Looking at the Consensus score in each case, which represents the similarity between the cluster assignments and the biological groups of the samples, here we see a good agreement in the first region, indicating a switch, and poor agreement in the second, indicating the absence of a switch. This score takes on values between -1 and 1, where 1 represents a perfect agreement between cluster assignments and the biological conditions of the sample

2.2 Using the binary strategy

Run chromswitch using the binary strategy:

callBinary(query = query,       # Input 1: Query regions
           metadata = metadata, # Input 2: Metadata dataframe
           peaks = peaks)       # Input 3: Peaks

The output has the same format for both strategies. In this case, both strategies predict a switch for the first region, and a non-switch for the second region.

Both of these wrapper functions have additional parameters which allow for greater sensitivity and finer control in the analysis. These are explored in the rest of the vignette.

3 Overview of the method

Our method for detecting chromatin state switches involves three steps. These are illustrated in the figure below, which is a schematic for the analysis performed on one query region, based on the reference metadata and peaks or features.

As input, chromswitch requires epigenetic features represented by their genomic coordinates and optionally, some associated statistics. Possible examples include ChIP-seq or DNase-seq peaks, or previously-learned chromatin state segmentations such as from ChromHMM. Here we’ll refer to peaks for simplicity, but the analysis is the same for other types of epigenetic features given as intervals.

In the pre-processing phase, the user can set thresholds on any statistics associated with peaks and filter out peaks below these thresholds (filterPeaks()). These statistics can then be normalized genome-wide for each sample (normalizePeaks()), which is strongly recommended. More detailed discussion of the normalization process can be found in the documentation of that function. Both these steps are optional. We then retrieve all the peaks in each sample which overlap the query region (retrievePeaks()).

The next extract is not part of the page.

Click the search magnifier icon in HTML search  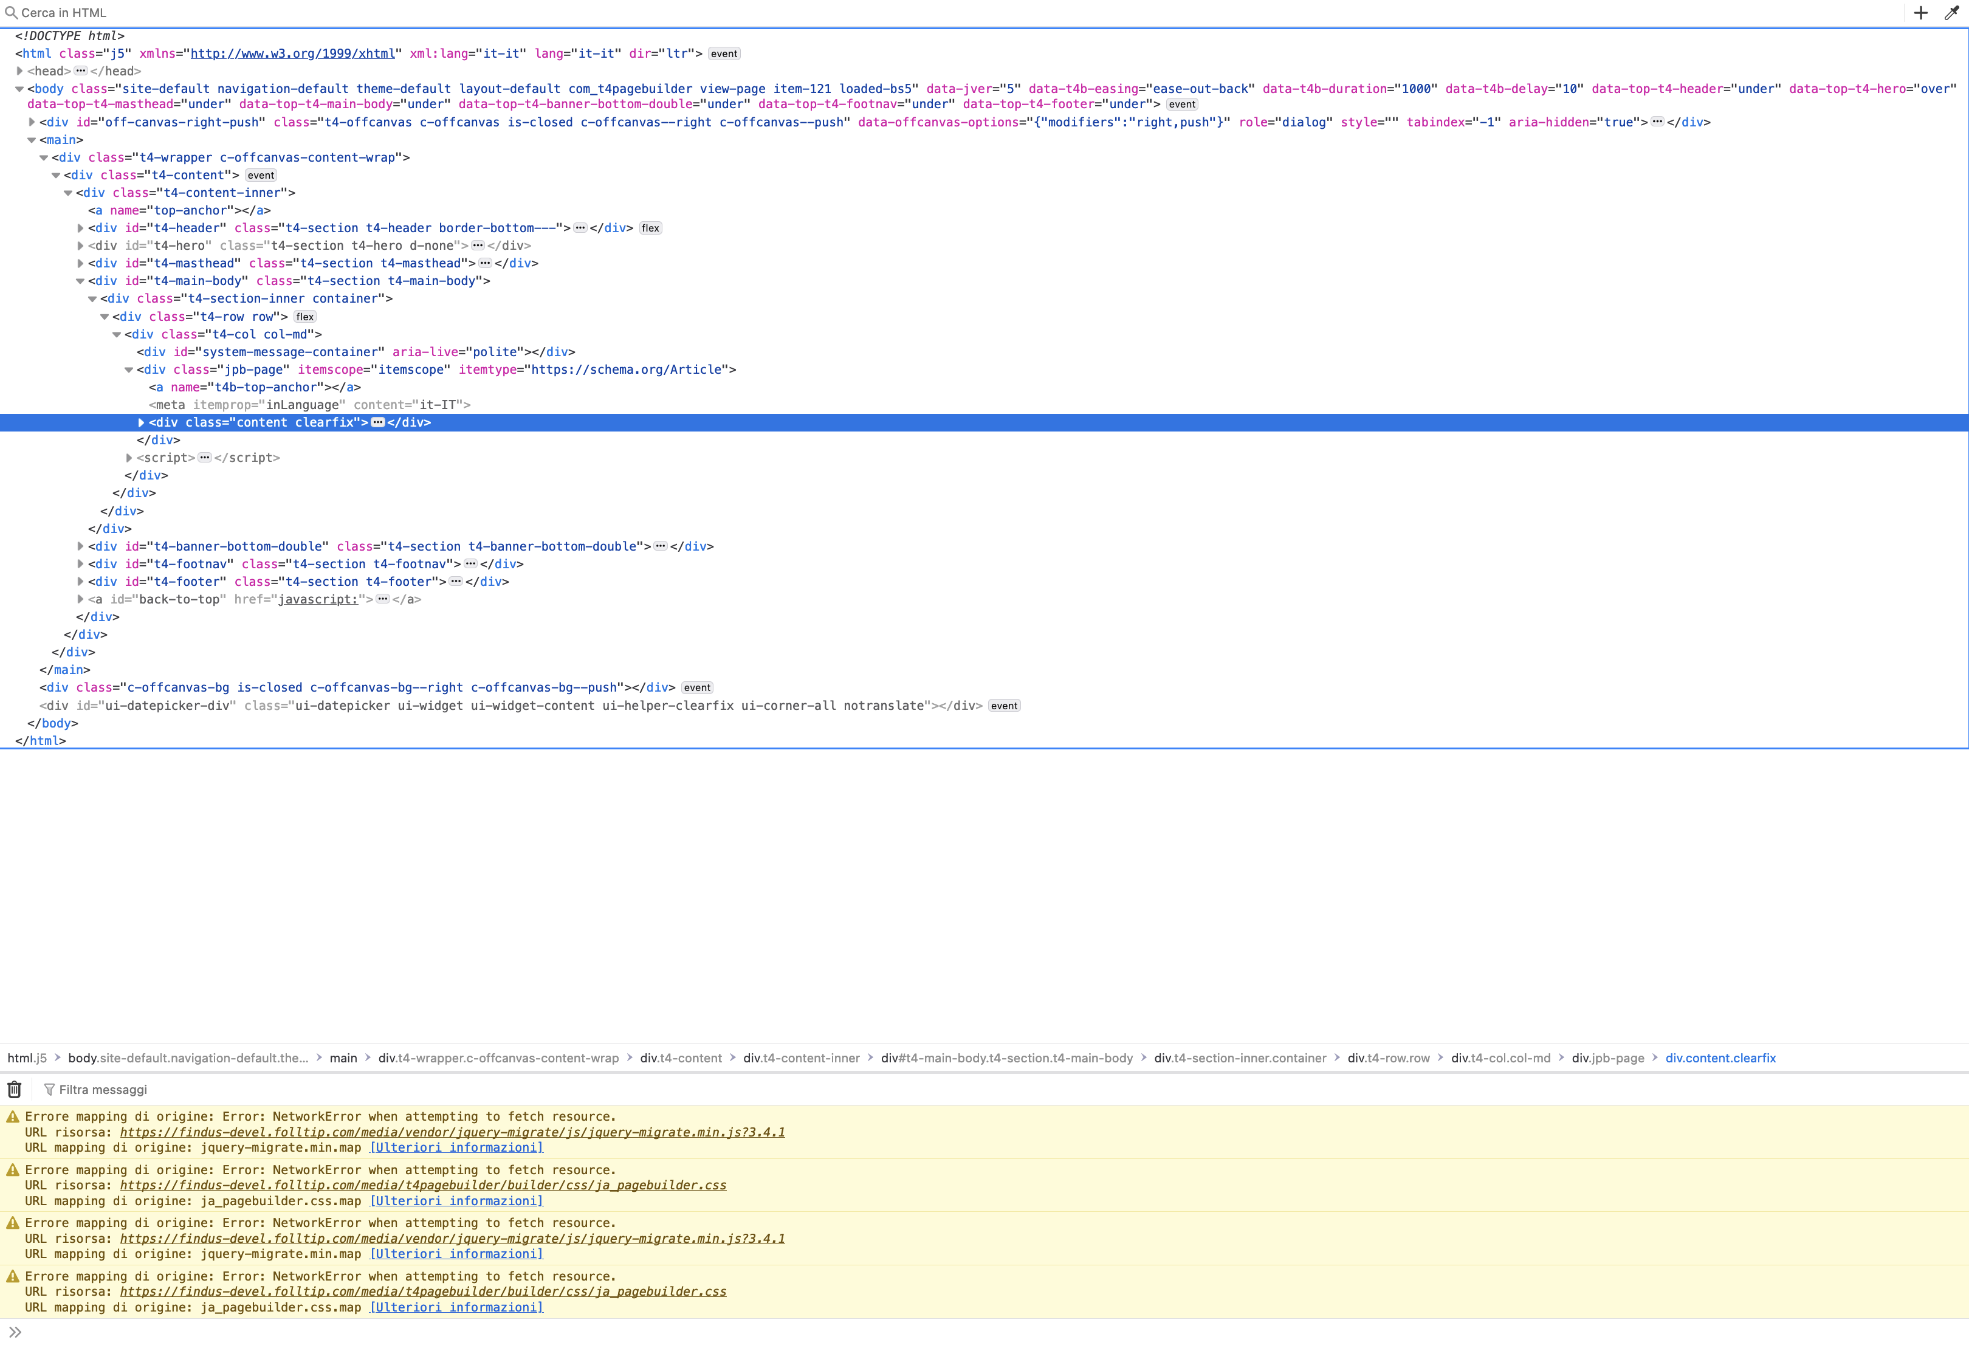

Next, chromswitch transforms the peaks in the query region into a sample-by-feature matrix using one of two strategies. In the summary strategy (summarizePeaks()), we compute a set of summary statistics from the peaks in each sample in the query region. These can include the mean, median, and max of the statistics associated with the peaks in the input, as well as the fraction of the region overlapped by peak and the number of peaks. Genome-wide normalization of the data is therefore extremely important if choosing this strategy.

In the binary strategy (binarizePeaks()) we construct a binary matrix where each feature corresponds to a unique peak in the region, and the matrix holds the binary presence or absence calls of each unique peak in each sample. We obtain the unique peaks by collapsing the union of all peaks in the region observed in all samples using a parameter p which specifies how much reciprocal overlap is required between two peaks to call them the same. Since regions corresponding to the same biological event can occasionally result in separate peaks during the process of interpretation of raw signal, peak calling, etc., we also introduce an option to combine peaks which are separated by less than gap base pairs (reducePeaks()).

Finally, chromswitch clusters samples hierarchically and then scores the similarity between the inferred cluster assignments and the known biological condition labels of the samples (cluster()).